Genomics and multi-omics big data from large-scale population cohorts are also playing a leading role in the prevention, diagnosis, and new drug development for major chronic diseases, tumors, and genetic diseases, and driving the reform in precision medicine for personalized health management as well as disease diagnosis and treatment.
This study was conducted by team members from Ruijin Hospital (affiliated with the School of Medicine, Shanghai Jiao Tong University), National Key Scientific Infrastructure for Translational Medicine (Shanghai), National Research Center for Translational Medicine of Shanghai Jiao Tong University, and SJTU Innovation Research Center, and will provide accurate reference data for Chinese genotype imputation studies and population-based disease studies.

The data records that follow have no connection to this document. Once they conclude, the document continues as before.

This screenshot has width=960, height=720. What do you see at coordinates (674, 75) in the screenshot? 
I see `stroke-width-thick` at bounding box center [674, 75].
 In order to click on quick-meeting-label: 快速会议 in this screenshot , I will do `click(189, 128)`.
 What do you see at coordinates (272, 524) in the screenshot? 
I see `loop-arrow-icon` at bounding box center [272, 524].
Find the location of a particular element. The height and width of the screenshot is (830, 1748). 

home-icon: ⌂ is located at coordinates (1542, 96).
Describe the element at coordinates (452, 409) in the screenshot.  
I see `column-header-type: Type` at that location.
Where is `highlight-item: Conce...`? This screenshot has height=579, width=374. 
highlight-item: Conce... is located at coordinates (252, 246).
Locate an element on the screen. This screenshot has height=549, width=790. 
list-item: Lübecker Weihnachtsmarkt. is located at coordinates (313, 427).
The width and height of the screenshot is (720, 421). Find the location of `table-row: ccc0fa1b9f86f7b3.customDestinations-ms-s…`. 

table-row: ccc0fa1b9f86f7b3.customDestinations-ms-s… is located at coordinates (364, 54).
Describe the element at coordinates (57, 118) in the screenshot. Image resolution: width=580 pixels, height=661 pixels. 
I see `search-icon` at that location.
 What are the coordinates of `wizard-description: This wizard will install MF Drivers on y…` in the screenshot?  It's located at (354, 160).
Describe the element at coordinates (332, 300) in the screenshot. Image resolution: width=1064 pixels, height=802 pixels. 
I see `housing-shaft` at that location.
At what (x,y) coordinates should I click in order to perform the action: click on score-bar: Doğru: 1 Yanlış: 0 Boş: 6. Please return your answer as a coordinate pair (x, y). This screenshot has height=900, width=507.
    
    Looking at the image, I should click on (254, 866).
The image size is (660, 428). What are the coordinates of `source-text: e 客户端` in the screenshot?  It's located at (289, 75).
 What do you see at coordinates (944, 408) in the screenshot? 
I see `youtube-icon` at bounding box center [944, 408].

In this study, the ChinaMAP reference panel contained 59.01 million genetic polymorphisms, and compared with the major reference panels of TOPMed, gnomAD, dbSNP, and 1KGP3, the ChinaMAP reference panel contained 30.24 million specific single nucleotide polymorphisms (SNPs), providing an important basis for the findings of novel variants in genomic studies of Chinese populations. In the imputation analysis of mimic and actual genotyping datasets for the Chinese populations, the ChinaMAP reference panel exhibited optimal imputation accuracy, precision, and sensitivity compared with 1KGP3, HRC, and TOPMed, significantly increasing the number of low-frequency loci such as loss-of-function loci and the coverage of common variants (mutation frequency >5%). Using the ChinaMAP Reference Panel for imputation of MAPCGA genotyping array data specific to Chinese populations, the coverage of loci with frequencies above 0.5% in the ChinaMAP database can reach more than 83%, showing the superiorities in Chinese genotype imputation studies of the reference panel constructed based on the representative ChinaMAP in-depth whole-genome sequencing database of Chinese populations.
ChinaMAP reference panel genotype imputation performance
In addition to the data based on the domestic sequencing platform of MGI, this study also completed the construction and analysis of the ChinaMAP reference panel by means of a π 2.0 cluster supported by the Center for High-Performance Computing at Shanghai Jiao Tong University. ChinaMAP’s largest Chinese population reference panel and online imputation analysis tools have shown improved performance and contributed to population cohort genomics studies and precision medicine studies in China.
*In this study, Drs. Lin Li, Xiaohui Sun, Siyu Wang, and Peide Huang were the co-first authors.